Fico constantemente horrorizado com pessoas aparentemente inteligentes, como o colega de Robin Hanson, Tyler Cowen, que não consideram importante superar o viés. Estamos falando da sua mente. Sua inteligência humana. Isso o diferencia de um macaco. Você não acha que o funcionamento da mente é importante? Você não acha que as disfunções sistemáticas da mente são relevantes? Você acredita que a Inquisição teria torturado bruxas se todas fossem idealmente racionais?
Tyler Cowen aparentemente acredita que superar o viés é tão tendencioso quanto ter viés: “Eu vejo o blog de Robin como um exemplo de viés e, de fato, mostra que o viés pode ser muito útil”. Espero sinceramente que isso seja apenas o resultado de um pensamento excessivamente abstrato na tentativa de parecer inteligente. Tyler realmente acredita que a indiferença em relação ao valor da vida humana é equivalente a tentar criar planos que realmente salvem o maior número possível de vidas?

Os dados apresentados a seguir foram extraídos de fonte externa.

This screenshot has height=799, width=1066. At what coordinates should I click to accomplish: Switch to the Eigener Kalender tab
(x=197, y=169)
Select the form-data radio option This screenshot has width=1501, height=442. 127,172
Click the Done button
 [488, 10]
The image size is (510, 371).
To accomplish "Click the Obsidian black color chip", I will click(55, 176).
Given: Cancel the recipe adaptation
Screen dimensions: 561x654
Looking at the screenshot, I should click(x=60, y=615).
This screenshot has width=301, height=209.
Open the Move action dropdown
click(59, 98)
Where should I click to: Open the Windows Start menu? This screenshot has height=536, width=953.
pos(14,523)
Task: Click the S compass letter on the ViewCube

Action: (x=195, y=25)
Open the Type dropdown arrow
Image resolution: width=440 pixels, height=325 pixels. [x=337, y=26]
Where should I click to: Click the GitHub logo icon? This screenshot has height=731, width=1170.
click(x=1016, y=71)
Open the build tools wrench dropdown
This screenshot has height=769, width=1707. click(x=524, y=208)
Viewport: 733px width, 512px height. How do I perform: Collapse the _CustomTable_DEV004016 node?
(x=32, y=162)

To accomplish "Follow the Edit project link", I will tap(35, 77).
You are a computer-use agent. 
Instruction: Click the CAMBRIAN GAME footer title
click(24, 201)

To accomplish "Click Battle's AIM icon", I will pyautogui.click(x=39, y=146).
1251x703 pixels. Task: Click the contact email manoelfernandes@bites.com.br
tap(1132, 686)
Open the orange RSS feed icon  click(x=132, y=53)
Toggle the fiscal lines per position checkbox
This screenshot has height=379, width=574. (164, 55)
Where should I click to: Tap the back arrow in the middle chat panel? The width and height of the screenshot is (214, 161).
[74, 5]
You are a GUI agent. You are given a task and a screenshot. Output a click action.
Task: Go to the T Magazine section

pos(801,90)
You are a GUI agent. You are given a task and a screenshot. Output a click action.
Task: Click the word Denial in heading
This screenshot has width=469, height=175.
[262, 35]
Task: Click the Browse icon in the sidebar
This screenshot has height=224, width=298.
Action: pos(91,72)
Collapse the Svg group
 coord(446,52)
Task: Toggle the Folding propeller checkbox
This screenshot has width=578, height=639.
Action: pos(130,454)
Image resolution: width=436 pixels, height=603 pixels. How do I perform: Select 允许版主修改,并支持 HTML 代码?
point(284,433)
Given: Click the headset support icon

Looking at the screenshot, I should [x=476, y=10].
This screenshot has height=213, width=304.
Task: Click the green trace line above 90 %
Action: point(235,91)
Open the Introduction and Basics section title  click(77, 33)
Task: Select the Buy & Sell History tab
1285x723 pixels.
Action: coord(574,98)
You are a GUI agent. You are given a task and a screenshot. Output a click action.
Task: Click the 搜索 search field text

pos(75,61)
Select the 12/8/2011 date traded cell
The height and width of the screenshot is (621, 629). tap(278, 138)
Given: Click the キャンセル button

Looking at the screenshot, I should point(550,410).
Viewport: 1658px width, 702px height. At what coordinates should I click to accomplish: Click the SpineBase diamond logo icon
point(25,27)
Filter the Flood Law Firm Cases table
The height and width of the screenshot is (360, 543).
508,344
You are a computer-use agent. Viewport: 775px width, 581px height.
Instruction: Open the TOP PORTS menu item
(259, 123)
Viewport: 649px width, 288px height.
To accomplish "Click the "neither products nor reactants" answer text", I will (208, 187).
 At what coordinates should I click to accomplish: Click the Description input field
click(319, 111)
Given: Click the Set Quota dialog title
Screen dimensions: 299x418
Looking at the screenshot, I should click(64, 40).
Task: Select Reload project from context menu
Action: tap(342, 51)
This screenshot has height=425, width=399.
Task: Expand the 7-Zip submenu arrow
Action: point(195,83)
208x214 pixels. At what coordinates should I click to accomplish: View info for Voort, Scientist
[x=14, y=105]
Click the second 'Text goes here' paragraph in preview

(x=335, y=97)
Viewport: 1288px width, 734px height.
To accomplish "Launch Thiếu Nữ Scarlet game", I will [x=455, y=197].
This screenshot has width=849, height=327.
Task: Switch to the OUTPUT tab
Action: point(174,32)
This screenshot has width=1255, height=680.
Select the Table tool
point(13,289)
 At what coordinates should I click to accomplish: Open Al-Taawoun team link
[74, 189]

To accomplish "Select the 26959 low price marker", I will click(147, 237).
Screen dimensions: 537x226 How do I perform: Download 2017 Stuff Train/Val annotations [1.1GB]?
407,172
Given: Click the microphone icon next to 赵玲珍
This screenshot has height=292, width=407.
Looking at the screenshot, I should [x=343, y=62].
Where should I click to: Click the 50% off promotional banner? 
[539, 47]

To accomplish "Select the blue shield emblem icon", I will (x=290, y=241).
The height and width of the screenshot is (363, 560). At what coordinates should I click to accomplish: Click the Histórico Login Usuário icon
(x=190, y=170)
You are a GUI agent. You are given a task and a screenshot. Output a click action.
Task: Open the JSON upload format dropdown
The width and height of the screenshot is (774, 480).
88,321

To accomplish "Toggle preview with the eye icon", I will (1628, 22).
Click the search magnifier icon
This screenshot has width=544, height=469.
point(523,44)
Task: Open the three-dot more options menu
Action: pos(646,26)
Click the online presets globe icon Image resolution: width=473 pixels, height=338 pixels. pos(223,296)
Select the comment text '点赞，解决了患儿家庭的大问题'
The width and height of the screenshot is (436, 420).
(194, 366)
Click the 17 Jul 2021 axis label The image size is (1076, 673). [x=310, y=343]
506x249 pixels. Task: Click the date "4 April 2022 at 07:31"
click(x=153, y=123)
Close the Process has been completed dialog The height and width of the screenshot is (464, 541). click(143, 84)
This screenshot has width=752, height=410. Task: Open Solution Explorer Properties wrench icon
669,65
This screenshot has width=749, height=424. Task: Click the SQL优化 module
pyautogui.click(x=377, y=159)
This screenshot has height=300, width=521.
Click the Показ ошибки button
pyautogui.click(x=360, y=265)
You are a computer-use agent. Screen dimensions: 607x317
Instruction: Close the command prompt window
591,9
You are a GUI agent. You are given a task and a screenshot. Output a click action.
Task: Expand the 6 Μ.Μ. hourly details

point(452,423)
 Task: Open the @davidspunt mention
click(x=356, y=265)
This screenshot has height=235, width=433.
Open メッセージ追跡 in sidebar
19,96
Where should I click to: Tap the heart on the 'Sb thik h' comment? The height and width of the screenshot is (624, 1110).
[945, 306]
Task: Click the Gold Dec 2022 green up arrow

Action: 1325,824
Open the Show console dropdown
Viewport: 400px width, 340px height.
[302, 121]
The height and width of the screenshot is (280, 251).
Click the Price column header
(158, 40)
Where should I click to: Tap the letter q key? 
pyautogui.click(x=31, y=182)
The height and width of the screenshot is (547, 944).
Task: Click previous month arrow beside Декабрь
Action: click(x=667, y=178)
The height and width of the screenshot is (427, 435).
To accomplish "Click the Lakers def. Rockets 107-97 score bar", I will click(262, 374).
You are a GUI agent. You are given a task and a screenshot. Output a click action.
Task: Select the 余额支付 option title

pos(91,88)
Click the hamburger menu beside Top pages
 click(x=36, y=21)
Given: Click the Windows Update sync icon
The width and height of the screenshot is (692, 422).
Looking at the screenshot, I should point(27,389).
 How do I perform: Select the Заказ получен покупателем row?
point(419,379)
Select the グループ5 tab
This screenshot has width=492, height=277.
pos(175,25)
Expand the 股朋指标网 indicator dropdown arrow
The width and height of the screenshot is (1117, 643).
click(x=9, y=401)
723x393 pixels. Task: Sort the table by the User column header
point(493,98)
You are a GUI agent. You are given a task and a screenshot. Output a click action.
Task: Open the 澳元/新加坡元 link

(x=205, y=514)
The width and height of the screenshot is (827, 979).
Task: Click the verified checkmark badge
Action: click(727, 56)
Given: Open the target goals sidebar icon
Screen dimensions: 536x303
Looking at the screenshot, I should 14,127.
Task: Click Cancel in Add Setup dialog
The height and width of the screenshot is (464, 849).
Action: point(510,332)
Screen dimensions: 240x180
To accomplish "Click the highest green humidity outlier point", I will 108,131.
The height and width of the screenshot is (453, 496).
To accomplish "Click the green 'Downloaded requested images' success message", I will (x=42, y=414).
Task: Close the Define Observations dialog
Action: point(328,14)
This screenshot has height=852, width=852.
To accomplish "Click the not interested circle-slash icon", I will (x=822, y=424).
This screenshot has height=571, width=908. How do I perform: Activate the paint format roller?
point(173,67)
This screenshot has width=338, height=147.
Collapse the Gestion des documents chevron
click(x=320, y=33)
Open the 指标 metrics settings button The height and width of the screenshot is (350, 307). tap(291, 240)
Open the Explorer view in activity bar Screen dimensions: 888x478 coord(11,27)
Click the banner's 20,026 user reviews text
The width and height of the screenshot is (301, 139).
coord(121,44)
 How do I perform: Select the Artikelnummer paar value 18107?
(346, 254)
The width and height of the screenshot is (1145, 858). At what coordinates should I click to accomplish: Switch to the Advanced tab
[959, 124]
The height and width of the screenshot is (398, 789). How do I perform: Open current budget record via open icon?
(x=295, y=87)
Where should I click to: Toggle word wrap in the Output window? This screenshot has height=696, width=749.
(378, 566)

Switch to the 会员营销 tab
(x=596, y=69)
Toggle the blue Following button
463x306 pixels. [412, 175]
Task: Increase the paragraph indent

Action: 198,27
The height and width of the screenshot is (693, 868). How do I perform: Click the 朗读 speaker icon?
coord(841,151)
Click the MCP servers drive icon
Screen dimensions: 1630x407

Orwell foi obrigado a lutar contra uma atitude semelhante — admitir qualquer distinção era considerado ingenuidade juvenil:
Stuart Chase e outros chegaram perto de afirmar que todas as palavras abstratas são desprovidas de sentido, usando isso como pretexto para defender uma espécie de quietismo político. Se você não sabe o que é o fascismo, como pode lutar contra o fascismo?
Talvez superar o viés não pareça suficientemente empolgante quando enquadrado como uma luta contra simples erros acidentais. Pode ser que seja mais difícil se entusiasmar quando não há um mal claro para combater. Portanto, deixemos absolutamente claro que onde houver maldade humana no mundo, onde houver crueldade, tortura e assassinato deliberado, há preconceitos envolvidos. Onde pessoas de visão clara se opõem a esses preconceitos, o mal oculto contra-ataca. A verdade tem inimigos. Se Overcoming Bias fosse um boletim informativo na antiga União Soviética, cada postagem e comentário do Overcoming Bias teria sido enviado para campos de trabalho.
Ao longo da história humana, todo avanço foi impulsionado por uma nova clareza de pensamento. Com exceção de algumas catástrofes naturais, todo grande infortúnio foi motivado por estupidez. Nosso último inimigo somos nós mesmos; esta é uma guerra e nós somos soldados.
Referências
[1] Orwell, “Politics and the English Language.”
[2] George Orwell, 1984 (Signet Classic, 1950).